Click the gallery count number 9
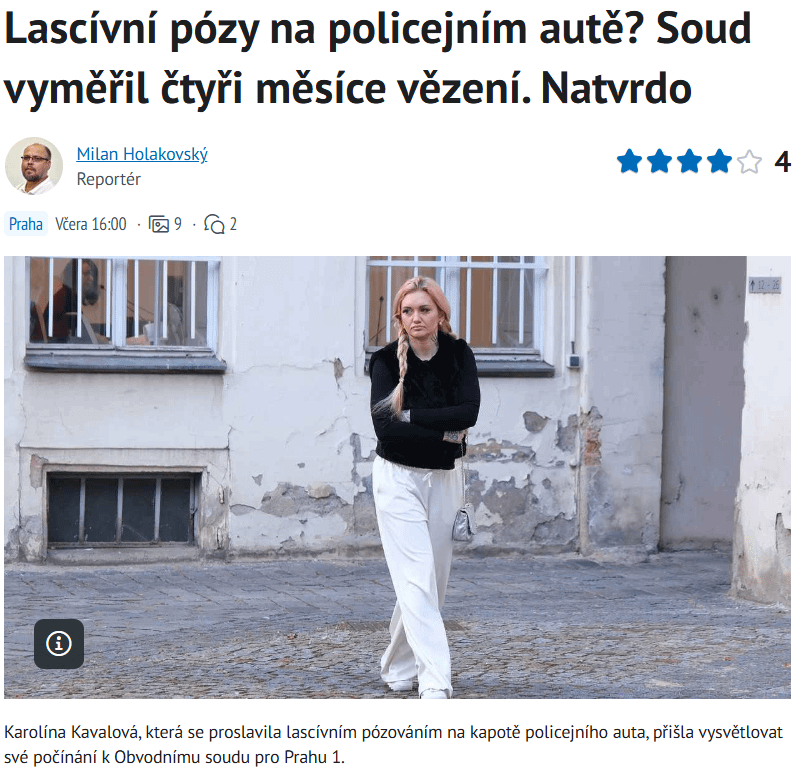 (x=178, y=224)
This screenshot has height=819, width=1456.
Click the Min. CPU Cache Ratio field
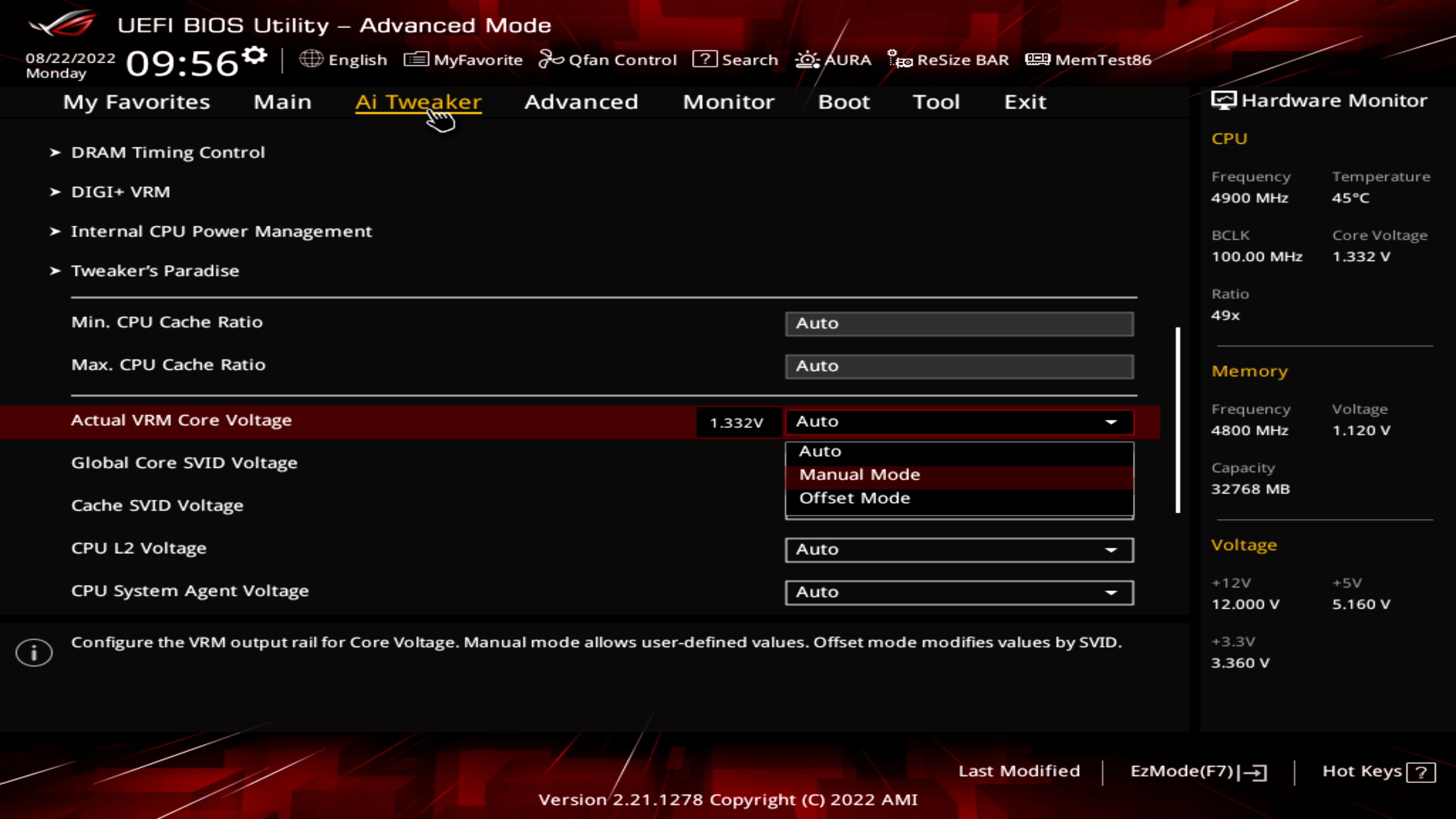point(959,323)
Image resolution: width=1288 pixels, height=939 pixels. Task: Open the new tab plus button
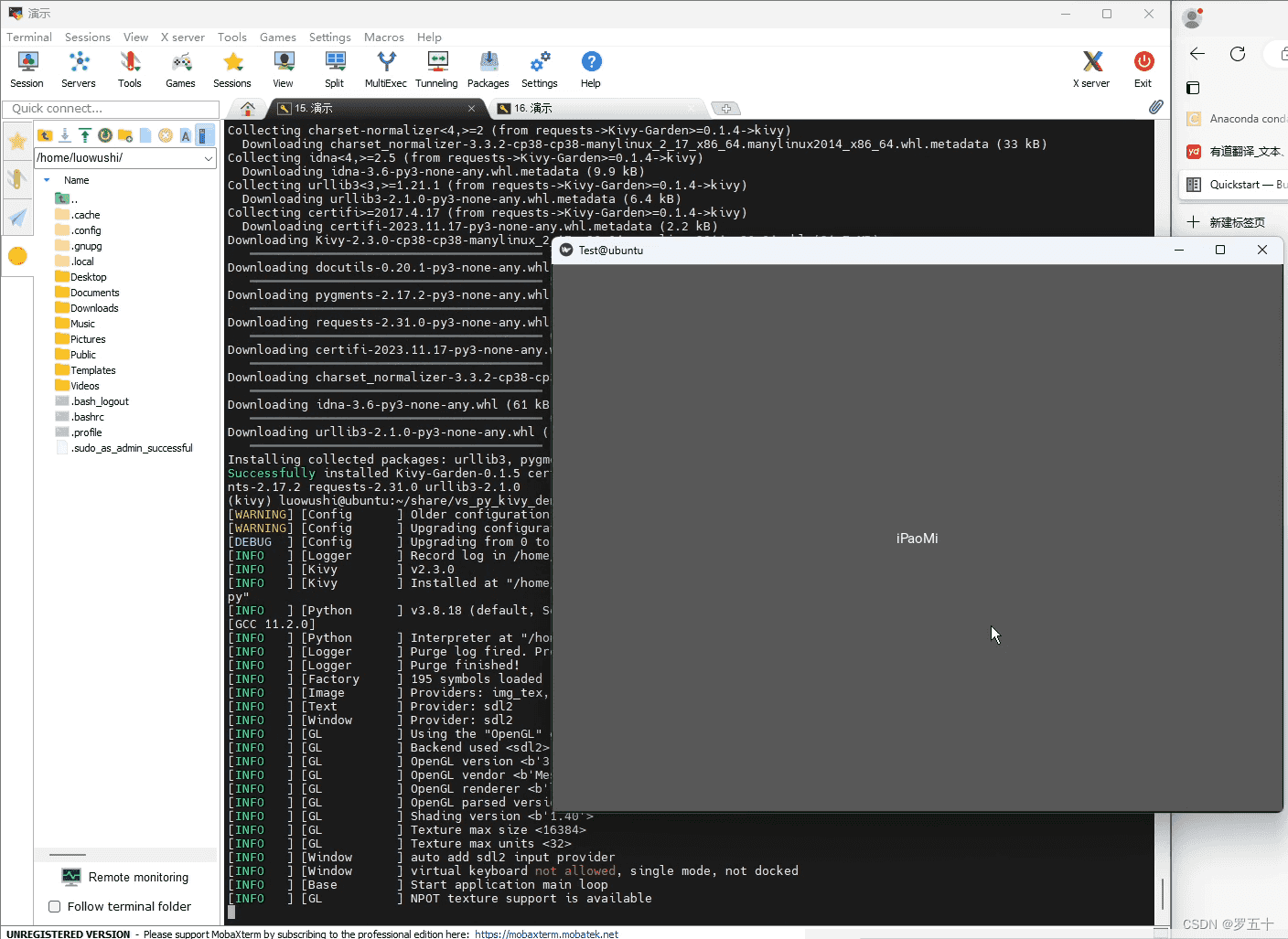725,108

----------------------------------------

The exercise – Rewrite the data above with "Click" swapped for "Tap" everywhere it appears, keeping everything else the same. Leave out the pictures.

Solution to this task –
Tap the gallery count number 9
 (x=178, y=224)
This screenshot has height=819, width=1456.
Tap the Min. CPU Cache Ratio field
point(959,323)
Image resolution: width=1288 pixels, height=939 pixels. Task: Open the new tab plus button
725,108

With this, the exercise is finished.